Pensi che le generazioni di cui parli siano davvero cosi in contrasto tra loro?
“Io sono convinto che non esista un discorso generazionale ma un discorso di persone, si può essere molto vecchi a vent’anni e molto giovani a settanta. Credo che le generazioni emergono quando si parla di classe dirigente, io compio 39 anni a dicembre e quelli della mia età non sono riusciti ad esprimere una classe dirigente, chi ci ha provato ha avuto poca fortuna. Il concetto di generazione è più politico che reale. In questo spettacolo il personaggio che mi somiglia di più è quello dell’uomo più anziano e non quello che interpreto io sul palco. Quello che mi piace pensare davvero, e che credo che serva a questo paese, è una pace tra la mia generazione e quella che l’ha preceduta”.
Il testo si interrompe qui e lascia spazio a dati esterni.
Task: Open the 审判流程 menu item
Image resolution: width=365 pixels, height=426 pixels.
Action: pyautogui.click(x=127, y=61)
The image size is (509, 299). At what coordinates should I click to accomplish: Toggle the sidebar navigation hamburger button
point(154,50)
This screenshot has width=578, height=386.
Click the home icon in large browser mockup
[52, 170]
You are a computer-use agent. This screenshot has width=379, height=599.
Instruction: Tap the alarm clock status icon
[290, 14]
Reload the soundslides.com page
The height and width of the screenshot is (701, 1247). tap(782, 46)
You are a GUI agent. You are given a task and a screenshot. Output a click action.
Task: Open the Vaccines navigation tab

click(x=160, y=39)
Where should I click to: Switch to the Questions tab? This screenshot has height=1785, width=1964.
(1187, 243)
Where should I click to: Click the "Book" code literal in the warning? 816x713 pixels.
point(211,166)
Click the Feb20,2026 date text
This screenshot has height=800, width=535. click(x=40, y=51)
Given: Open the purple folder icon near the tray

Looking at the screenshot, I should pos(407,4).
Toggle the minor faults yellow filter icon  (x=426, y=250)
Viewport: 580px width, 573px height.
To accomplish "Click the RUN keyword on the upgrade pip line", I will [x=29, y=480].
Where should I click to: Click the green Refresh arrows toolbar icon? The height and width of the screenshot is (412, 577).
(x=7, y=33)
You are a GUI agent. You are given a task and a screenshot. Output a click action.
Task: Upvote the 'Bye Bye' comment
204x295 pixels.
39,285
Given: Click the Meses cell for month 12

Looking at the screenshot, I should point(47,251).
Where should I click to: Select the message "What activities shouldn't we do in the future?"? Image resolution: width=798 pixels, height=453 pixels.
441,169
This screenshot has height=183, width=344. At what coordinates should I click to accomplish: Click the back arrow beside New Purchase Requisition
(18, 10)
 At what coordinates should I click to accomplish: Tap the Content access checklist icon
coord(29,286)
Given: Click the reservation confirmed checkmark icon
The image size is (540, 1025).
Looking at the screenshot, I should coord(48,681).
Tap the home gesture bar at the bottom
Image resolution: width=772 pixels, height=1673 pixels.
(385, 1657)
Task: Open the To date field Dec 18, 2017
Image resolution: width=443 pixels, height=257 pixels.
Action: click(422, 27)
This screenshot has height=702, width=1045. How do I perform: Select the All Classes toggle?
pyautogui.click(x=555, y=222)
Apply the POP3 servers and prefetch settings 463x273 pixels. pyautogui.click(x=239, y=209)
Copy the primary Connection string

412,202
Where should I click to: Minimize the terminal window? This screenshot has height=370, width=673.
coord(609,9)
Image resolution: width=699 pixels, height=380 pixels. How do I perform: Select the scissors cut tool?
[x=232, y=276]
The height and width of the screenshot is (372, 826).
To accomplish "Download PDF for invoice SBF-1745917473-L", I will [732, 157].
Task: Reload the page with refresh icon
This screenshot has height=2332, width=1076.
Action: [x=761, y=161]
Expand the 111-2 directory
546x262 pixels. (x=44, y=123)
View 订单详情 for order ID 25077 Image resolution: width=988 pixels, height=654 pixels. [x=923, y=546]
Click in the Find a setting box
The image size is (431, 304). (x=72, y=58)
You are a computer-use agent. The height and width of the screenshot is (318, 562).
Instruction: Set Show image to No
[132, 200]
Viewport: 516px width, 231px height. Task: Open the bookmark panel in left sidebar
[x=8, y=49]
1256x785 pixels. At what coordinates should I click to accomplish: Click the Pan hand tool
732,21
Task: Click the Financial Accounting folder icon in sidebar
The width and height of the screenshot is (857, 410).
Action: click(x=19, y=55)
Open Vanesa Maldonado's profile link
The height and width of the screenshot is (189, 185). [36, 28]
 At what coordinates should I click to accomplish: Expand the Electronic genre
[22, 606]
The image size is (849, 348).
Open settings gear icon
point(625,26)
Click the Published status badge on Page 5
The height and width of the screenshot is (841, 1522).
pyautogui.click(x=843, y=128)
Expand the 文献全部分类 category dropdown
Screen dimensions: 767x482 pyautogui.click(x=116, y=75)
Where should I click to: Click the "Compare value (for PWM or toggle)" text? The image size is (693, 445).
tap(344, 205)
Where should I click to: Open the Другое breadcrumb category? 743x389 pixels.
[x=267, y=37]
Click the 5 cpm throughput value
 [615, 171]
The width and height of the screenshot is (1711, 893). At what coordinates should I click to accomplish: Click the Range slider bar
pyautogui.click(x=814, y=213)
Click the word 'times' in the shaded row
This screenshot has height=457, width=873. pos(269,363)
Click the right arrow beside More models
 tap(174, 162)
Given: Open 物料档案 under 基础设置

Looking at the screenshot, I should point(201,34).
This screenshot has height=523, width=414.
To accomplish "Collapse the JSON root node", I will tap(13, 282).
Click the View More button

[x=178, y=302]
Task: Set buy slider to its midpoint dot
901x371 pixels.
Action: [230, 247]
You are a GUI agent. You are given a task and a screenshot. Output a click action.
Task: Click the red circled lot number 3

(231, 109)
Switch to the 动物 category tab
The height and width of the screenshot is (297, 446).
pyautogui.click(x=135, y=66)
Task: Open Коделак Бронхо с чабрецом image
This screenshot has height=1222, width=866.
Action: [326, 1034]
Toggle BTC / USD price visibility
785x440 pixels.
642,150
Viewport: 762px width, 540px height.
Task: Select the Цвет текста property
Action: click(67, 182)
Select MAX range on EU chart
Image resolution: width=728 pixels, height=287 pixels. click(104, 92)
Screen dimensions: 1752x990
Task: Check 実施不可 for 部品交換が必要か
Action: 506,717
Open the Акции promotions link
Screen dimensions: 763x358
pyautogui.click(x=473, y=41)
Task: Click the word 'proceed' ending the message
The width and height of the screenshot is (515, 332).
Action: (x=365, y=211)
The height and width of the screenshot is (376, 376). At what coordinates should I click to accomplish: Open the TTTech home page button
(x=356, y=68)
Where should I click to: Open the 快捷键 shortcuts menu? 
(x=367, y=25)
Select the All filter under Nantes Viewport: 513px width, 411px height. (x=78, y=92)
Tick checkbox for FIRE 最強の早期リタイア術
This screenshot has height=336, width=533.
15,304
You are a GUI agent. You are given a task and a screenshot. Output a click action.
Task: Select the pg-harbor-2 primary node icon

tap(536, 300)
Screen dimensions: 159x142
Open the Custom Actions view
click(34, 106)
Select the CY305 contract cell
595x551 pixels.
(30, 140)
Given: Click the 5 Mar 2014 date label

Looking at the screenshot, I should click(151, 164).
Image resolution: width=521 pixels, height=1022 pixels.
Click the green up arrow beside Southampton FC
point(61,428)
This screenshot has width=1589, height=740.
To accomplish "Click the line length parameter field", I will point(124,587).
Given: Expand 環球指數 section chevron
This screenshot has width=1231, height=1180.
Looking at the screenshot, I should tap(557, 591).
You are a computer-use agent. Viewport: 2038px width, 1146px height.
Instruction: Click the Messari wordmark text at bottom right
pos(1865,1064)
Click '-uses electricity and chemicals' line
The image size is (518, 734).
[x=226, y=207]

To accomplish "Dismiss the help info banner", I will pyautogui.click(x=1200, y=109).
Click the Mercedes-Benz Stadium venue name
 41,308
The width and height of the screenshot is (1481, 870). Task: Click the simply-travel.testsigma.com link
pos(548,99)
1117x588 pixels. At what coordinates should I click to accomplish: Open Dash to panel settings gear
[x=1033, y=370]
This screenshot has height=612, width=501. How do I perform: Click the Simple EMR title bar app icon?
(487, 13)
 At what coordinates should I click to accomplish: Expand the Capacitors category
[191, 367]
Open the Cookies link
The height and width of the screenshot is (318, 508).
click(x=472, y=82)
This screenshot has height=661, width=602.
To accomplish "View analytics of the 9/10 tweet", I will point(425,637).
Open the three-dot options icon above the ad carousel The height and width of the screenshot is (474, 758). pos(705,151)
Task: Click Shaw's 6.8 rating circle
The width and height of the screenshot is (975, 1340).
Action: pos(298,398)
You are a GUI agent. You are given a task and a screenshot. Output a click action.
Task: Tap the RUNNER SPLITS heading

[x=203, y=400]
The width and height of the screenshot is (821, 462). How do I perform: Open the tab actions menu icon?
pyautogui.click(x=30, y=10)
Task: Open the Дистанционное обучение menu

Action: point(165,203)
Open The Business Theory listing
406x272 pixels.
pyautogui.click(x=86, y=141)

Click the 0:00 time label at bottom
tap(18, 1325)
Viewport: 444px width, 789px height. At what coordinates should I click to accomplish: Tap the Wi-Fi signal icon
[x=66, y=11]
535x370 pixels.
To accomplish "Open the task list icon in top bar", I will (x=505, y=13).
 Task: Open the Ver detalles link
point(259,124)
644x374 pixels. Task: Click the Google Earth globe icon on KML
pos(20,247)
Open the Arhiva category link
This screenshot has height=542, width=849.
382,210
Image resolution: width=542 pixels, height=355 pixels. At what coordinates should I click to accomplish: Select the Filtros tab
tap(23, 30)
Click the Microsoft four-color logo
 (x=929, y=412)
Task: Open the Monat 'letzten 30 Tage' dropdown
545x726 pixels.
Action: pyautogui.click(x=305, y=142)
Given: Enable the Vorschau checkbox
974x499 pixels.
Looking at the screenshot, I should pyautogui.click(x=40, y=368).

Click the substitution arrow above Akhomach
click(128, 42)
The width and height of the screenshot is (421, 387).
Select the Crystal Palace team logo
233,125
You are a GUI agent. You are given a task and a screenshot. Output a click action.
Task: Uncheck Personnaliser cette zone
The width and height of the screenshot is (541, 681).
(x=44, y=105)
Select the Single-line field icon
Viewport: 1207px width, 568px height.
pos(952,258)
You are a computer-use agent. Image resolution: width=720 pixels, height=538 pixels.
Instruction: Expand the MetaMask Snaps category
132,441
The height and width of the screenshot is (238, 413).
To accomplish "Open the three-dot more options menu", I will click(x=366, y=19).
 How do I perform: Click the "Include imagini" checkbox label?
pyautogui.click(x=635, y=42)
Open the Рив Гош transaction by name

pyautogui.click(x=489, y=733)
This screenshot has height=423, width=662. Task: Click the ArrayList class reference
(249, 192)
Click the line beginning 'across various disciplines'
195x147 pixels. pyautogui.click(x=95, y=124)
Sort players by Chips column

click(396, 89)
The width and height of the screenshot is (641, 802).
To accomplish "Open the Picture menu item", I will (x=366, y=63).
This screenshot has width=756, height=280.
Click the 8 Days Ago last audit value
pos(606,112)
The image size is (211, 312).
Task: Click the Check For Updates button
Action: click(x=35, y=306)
Con quali aspettative e speranze inizi questa stagione teatrale?
“Intanto spero che possa anche arrivare al termine visto quello che è successo l’anno scorso. Siamo rimasti tanto tempo fermi quindi anche solo fare delle prove e degli spettacoli per me è già un passo avanti. Prima della pandemia ero molto più agitato per il debutto, molto più teso, adesso dentro di me c’è una serenità, una pace interiore, che un po’ mi preoccupa perché non sono abituato, ma mi fa capire che sono cambiato. Questo blocco forzato di un anno e mezzo ha devastato tante persone, però il fatto di aver resistito, di non aver cambiato mestiere, di essere ancora qui a poter recitare mi ha messo dentro una calma nuova. Sono felice di poter condividere questi momenti con miei colleghi, con Raphael, con il Teatro Franco Parenti e quando arriverà il giorno ovviamente anche col pubblico. Sono molto sereno e molto felice, cosa che non succedeva fino all’anno scorso. Non mi sono mai goduto neanche i momenti più belli, ho sempre chiesto scusa se facevo l’attore se facevo il drammaturgo, adesso comincio a godermeli, a godermi le persone a cui voglio bene che mi apprezzano e quindi sono felice. Serviva una mazzata del genere per migliorarmi da un punto di vista psichiatrico”.

Ormai vivi a Milano da diversi anni, percepisce la voglia di ripartire anche a livello culturale?
“Milano è una città fantastica da questo punto di vista, ha preso una mazzata fortissima perché la maggior parte dei morti di Covid sono tra Milano, Bergamo e Brescia ma vedo che c’è un’energia immensa, che sta ripartendo, vogliosa e determinata. Inoltre Milano è la città del teatro, la gente riempe le sale, ti è grata, e non sa quanto noi siamo grati a loro. Sono molto ottimista da questo punto di vista perché è una città che ama la cultura grazie soprattutto al lavoro fatto dalle amministrazioni comunali”.

Grazie a Francesco Brandi per la disponibilità e ricordiamo che Mutuo soccorso sarà in scena al Teatro Franco Parenti dall’8 al 24 ottobre.